Most of my puppy clients are shocked to find out that their puppies are tiny little biting machines. They bite hands, feet, pants, hair, shoes, furniture, noses... well you get it. Most just want it to STOP. Here's the thing. We can't just say NO BITING - We need to teach our puppies to use their mouths and jaws the right way so that when they grow up and have super strong jaws they don't hurt anyone or anything. This is the process of teaching:


Bite Inhibition


What is it?


Puppies are little biting machines. They bite things that move, things that don’t move, each other, your hands, anything. Not only is this normal, it is an important part of their development. When puppies play, they learn from their playmates’ yelps and body language when a bite is too hard. Over time, a puppy figures out how to use her mouth more gently (inhibit her bite) to keep play going. 


Why you need to allow some biting.


Your puppy needs to learn that human skin is fragile and can’t be treated as roughly as a fur coat.

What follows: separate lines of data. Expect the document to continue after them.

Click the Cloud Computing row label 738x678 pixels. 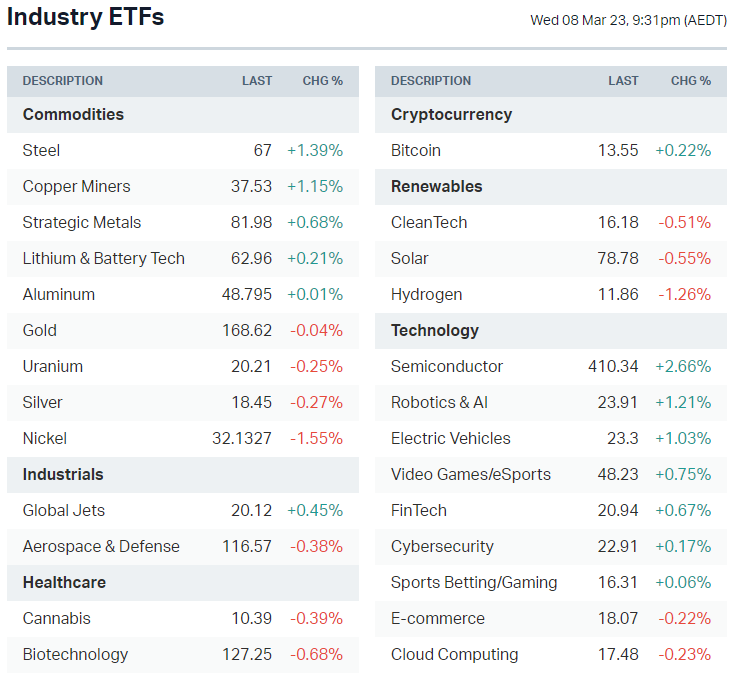[x=454, y=654]
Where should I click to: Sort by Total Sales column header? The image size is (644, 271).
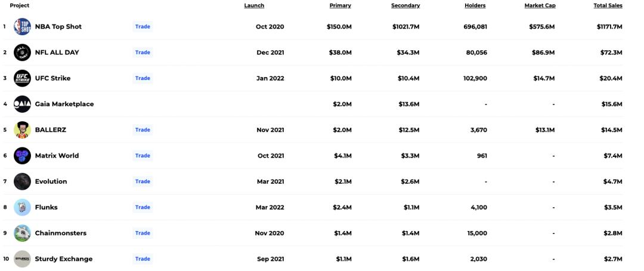(608, 5)
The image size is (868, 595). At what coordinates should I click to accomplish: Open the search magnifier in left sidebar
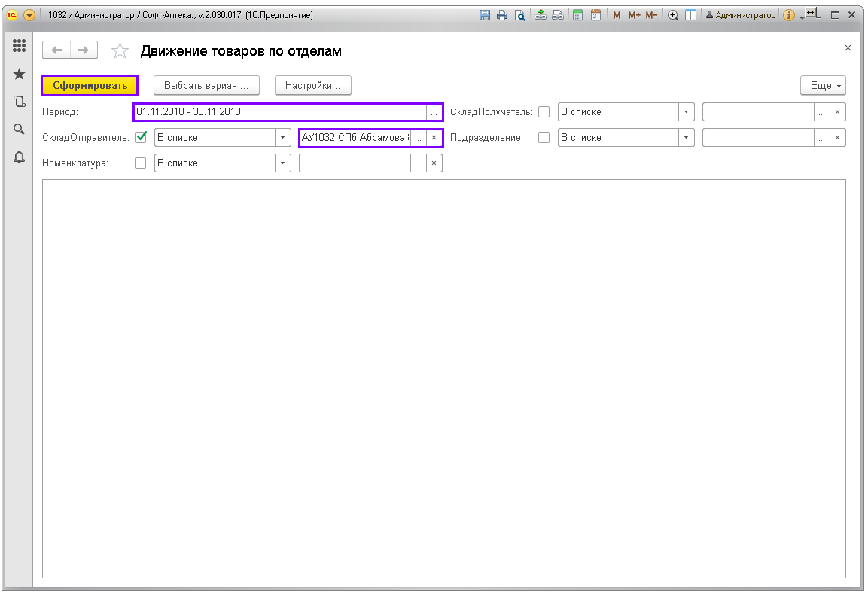(x=20, y=129)
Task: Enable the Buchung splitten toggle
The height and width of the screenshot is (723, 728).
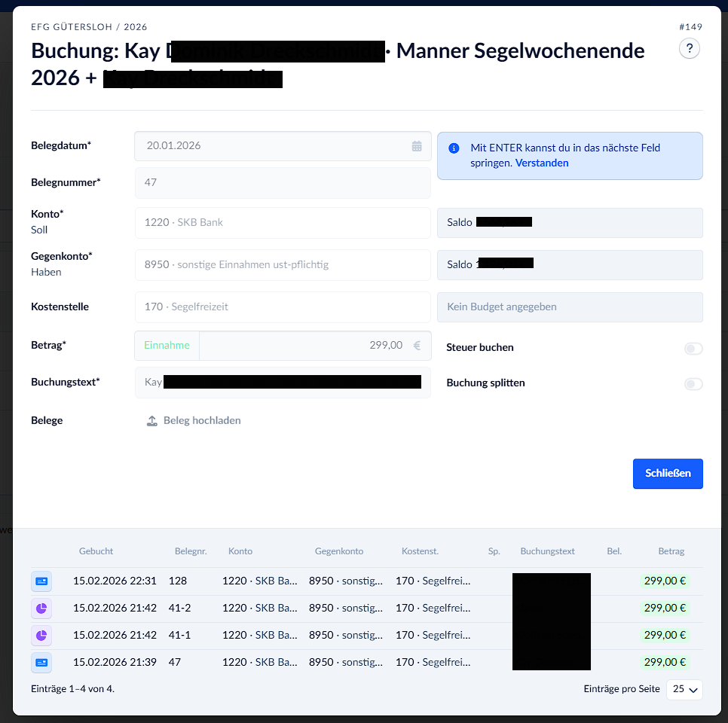Action: pyautogui.click(x=693, y=384)
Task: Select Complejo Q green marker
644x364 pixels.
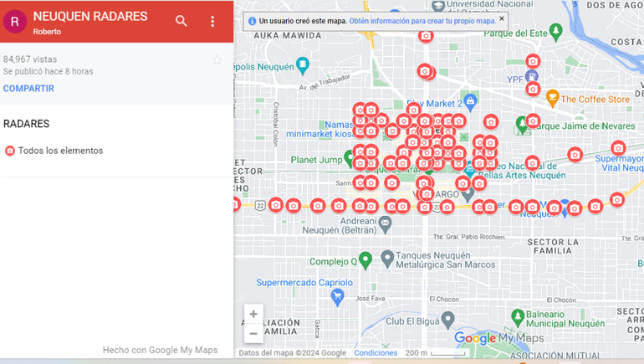Action: (365, 259)
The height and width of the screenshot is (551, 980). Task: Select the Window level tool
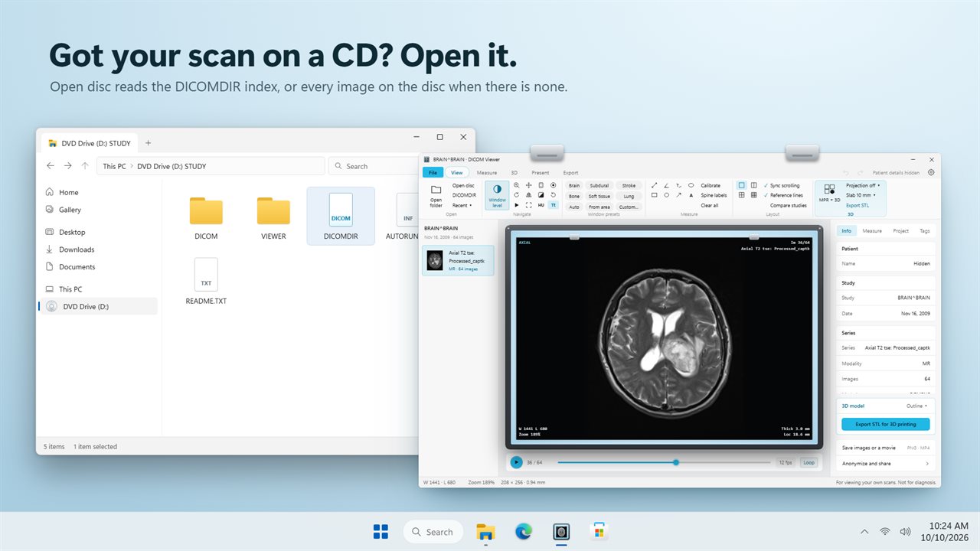(x=497, y=195)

Let your puppy bite you every now and again so you can let her know which bites are too hard. Otherwise she won’t learn to inhibit her bite. A dog without good bite inhibition, if ever startled, scared or feels the need to bite for any reason on instinct, she may cause serious injury. If she has good bite inhibition the chances of doing harm are much lower. 


Rule of thumb: From 6-18 weeks of age, allow your puppy to bite when playing as long as it is not too hard.

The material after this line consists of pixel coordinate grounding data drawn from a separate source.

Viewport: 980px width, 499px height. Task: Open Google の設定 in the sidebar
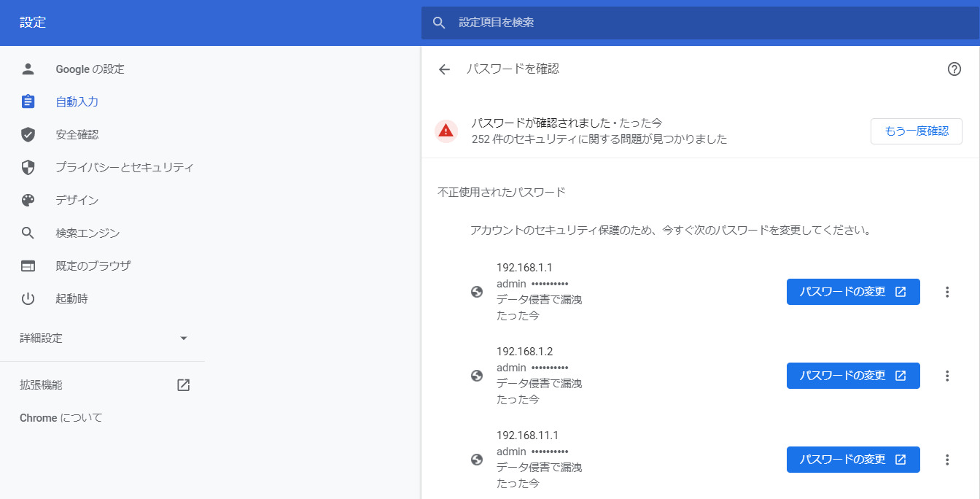coord(90,69)
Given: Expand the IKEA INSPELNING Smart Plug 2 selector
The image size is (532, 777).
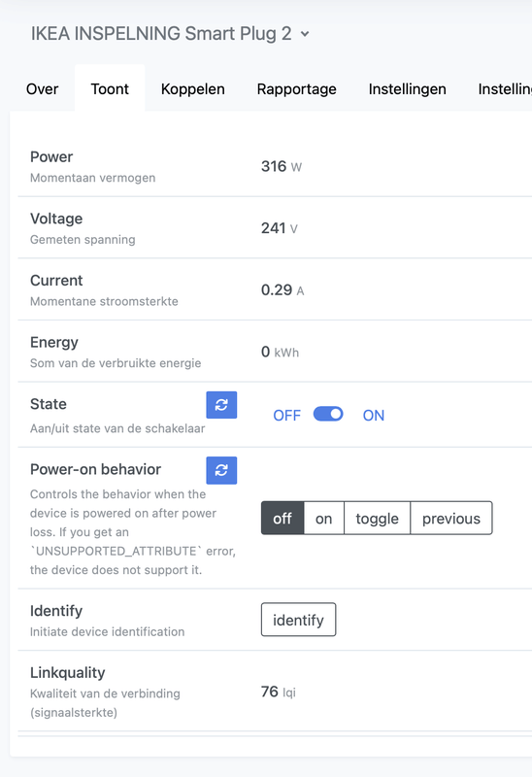Looking at the screenshot, I should coord(171,34).
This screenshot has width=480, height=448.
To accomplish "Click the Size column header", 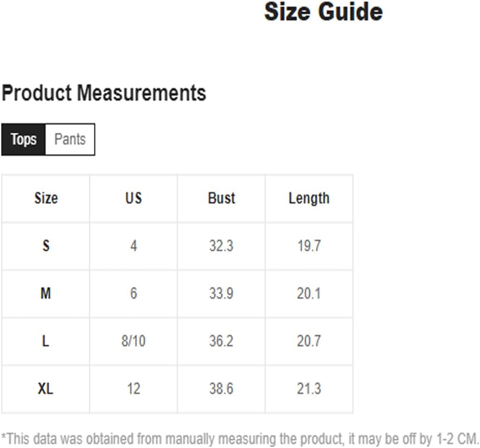I will (x=46, y=198).
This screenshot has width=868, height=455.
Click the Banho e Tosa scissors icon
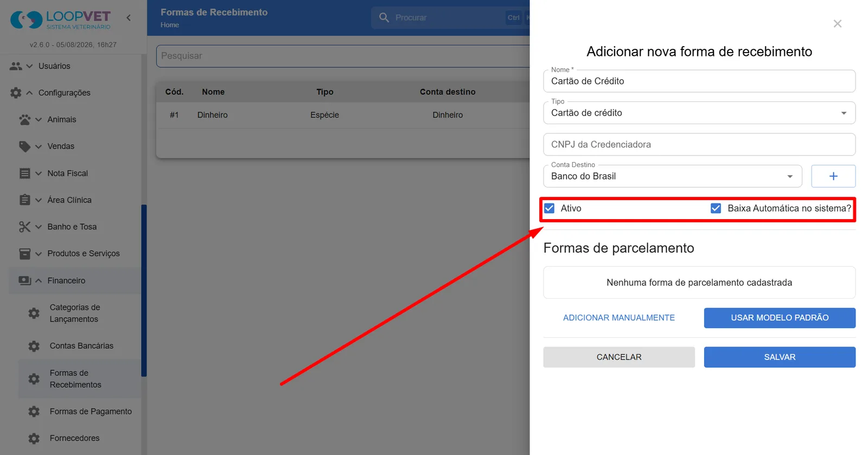pyautogui.click(x=25, y=227)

How to teach your puppy to bite more softly.


·       Always try to redirect your puppy onto a toy the first few time he bites hard. If he continues to try to bite your skin, then the result should be a brief “time-out”. Stop play and calmly leave your puppy alone and/or put her in a confinement area for a few minutes and leave her view.  Return when she's a bit more calm and try again, if your puppy bites hard again, repeat the process. 

·       Leave your puppy with appropriate chew toys at all times 

·       Don’t phase out play biting all together until your puppy is reliably biting softly. Then you can re-direct her to toys or other activities when getting mouthy. 

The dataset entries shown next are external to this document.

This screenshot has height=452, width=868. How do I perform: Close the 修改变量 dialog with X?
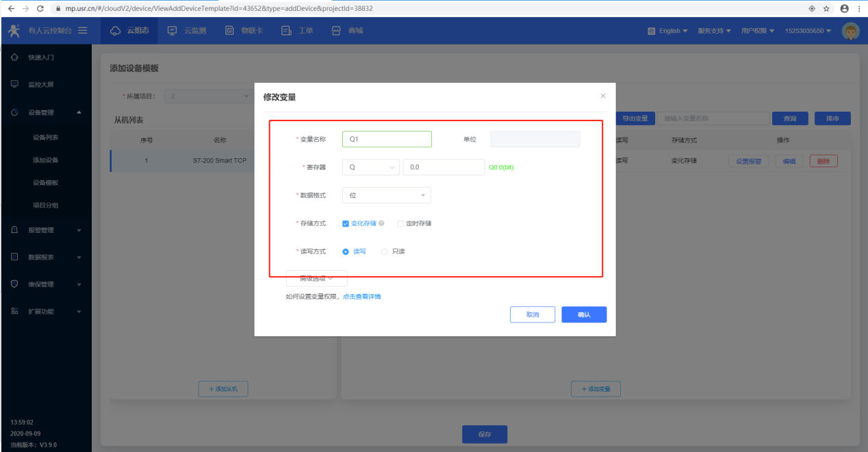(603, 96)
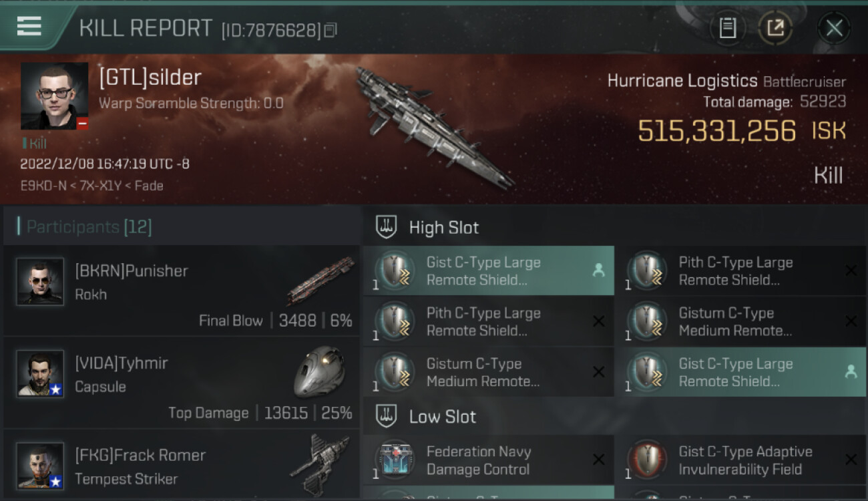This screenshot has height=501, width=868.
Task: Copy the kill report ID icon
Action: tap(331, 30)
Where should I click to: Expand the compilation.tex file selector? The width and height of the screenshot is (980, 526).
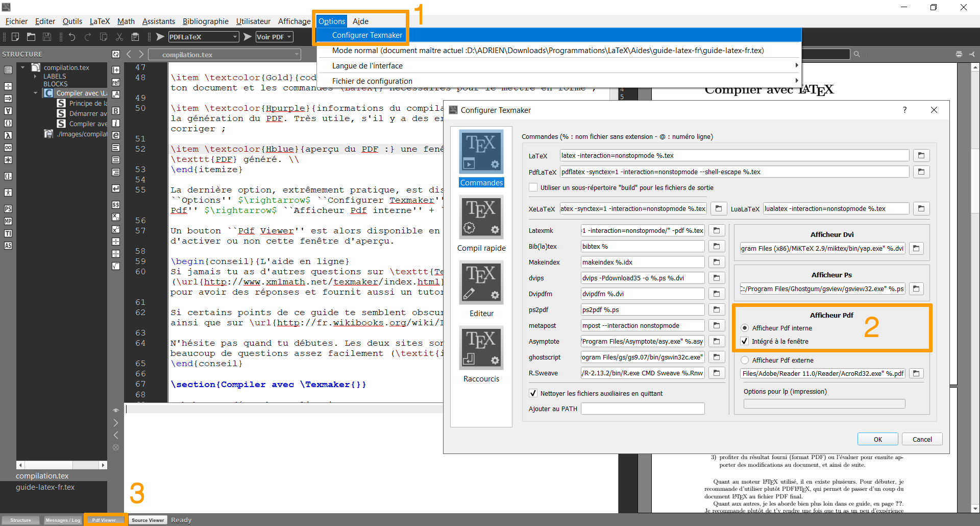(x=297, y=55)
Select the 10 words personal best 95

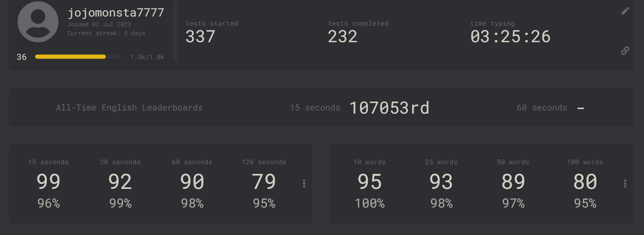click(369, 182)
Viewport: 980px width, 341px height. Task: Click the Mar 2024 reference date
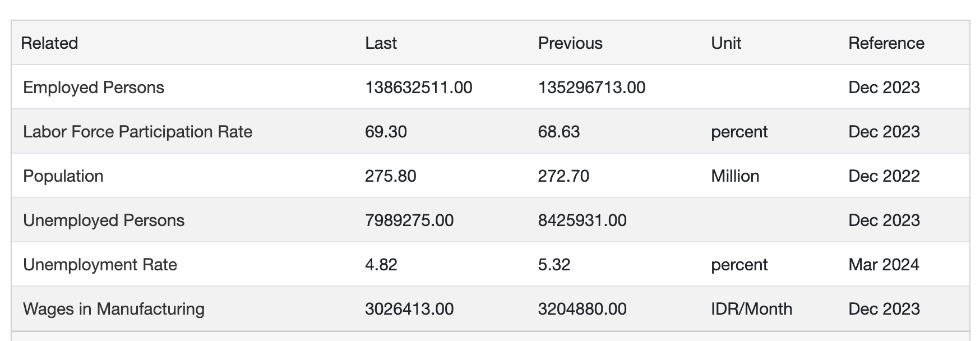click(x=884, y=265)
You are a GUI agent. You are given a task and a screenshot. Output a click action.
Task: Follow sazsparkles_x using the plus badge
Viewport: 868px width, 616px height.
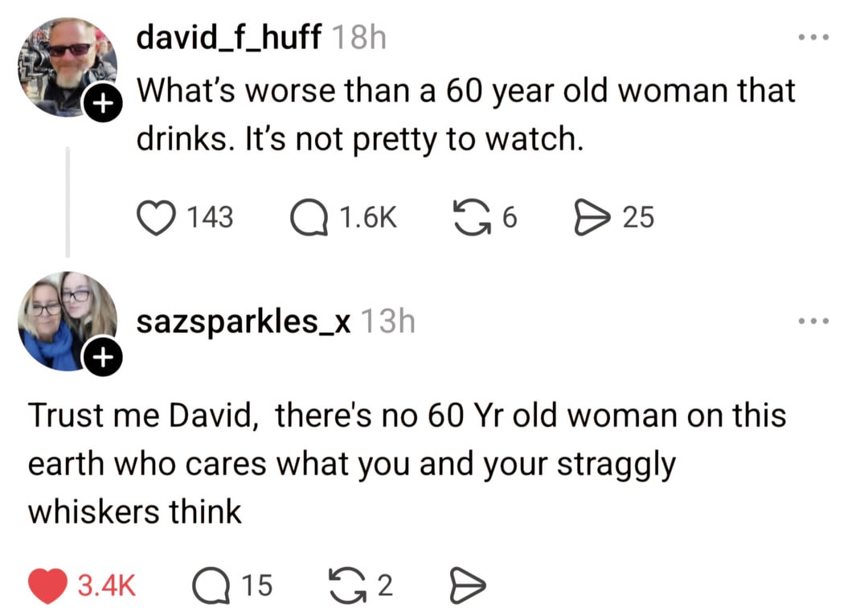click(100, 356)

Rate how hard your puppy bites:

1 – You can feel it, but barely.

2 – There’s some pressure, but you barely flinch.

3 – Wow, those little teeth are sharp, but it’s tolerable.

4 – Ok, that hurts a bit. It might even leave a mark.

5 – Ack! That hurts and your hand is now bleeding. 


For approximately one week, if she gives you a level 5 bite, work to redirect to toys consistently and take breaks from play if your puppy can’t be redirected, this means she is too excited for that level of play and needs to learn to calm a bit. If you are consistent, level 5 bites should get softer over the week (or so).


The following weeks repeat the process for anything that is a 4 or above. Continue this process until your puppy consistently delivers only level 1 bites. 


Additionally practice interspersing asking for easy behaviors while playing with your dog and keeping play sessions short. For example:


15 seconds of play

Cue a sit - reward if successful - if not, is puppy too excited? Do you need to use a food lure?

20 seconds of play

Cue a sit - reward if successful - if not, is puppy too excited? Do you need to use a food lure?

10 seconds of play

Cue a hand touch - reward if successful - if not, is puppy too excited? Do you need to use a food lure?


Take a break and repeat in a few minutes. This will teach your puppy to play and calm and play and calm.


Training Tip: Think about when your puppy is most likely to play bite and be ready with favorite toys/chew items. Have your puppy on leash so it is easy to move him into confinement for a break if he gets too aroused with play.  For example, when playing tug, when your puppy is excited about something, and when you come home from work.